Sunday, April 8, 2007

Google, the Supercomputer

BusinessWeek had a nice collage titled "The many faces of Google" that illustrated 8 facets of Google: search engine, innovation machine, ad broker, media mogul, world's biggest computer, phone company, a provider of better Internet and an artificial intelligence system. While some of these perspectives are speculations or just future plans, it's interesting to see Google as a supercomputer you have limited access to.
Most people still think of Web sites such as Google as places to go. Wrong. That's the old media model. In reality, every click is a command for some computer somewhere in the world. (...) Indeed, CEO Eric Schmidt says that Google essentially is a huge, distributed supercomputer "doing all sorts of things over a fiber-optic network that eventually are services available to end-users." Before long, Googling will mean not just searching for something, but getting ALMOST anything done online.

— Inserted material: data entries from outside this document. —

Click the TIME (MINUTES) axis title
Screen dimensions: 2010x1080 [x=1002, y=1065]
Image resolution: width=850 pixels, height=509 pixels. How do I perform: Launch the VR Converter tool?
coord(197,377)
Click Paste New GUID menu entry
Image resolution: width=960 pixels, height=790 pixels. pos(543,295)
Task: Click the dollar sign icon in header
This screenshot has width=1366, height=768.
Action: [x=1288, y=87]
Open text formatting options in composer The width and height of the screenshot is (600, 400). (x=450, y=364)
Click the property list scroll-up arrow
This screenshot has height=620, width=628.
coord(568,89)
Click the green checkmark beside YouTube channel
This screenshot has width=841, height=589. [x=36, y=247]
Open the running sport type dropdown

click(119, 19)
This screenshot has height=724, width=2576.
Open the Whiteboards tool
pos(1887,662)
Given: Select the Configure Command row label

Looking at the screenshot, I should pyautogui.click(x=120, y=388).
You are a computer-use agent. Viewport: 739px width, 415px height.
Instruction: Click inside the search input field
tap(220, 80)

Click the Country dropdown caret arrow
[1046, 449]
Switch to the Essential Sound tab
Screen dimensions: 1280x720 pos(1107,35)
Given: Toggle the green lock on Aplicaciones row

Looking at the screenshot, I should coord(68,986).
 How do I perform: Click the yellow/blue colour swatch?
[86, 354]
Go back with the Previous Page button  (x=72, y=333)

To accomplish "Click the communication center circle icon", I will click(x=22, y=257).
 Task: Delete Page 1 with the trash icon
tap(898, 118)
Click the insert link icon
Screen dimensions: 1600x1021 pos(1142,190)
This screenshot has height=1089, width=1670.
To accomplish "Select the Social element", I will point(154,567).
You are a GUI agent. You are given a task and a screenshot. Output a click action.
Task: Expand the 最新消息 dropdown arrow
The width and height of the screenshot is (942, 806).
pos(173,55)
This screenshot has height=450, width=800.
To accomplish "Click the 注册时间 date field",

The New York Times estimated last year that the Googleplex and its server farms contain 450,000 servers. "The rate at which the Google computing system has grown is as remarkable as its size. In March 2001, when the company was serving about 70 million Web pages daily, it had 8,000 computers, according to a Microsoft researcher granted anonymity to talk about a detailed tour he was given at one of Google's Silicon Valley computing centers. By 2003 the number had grown to 100,000."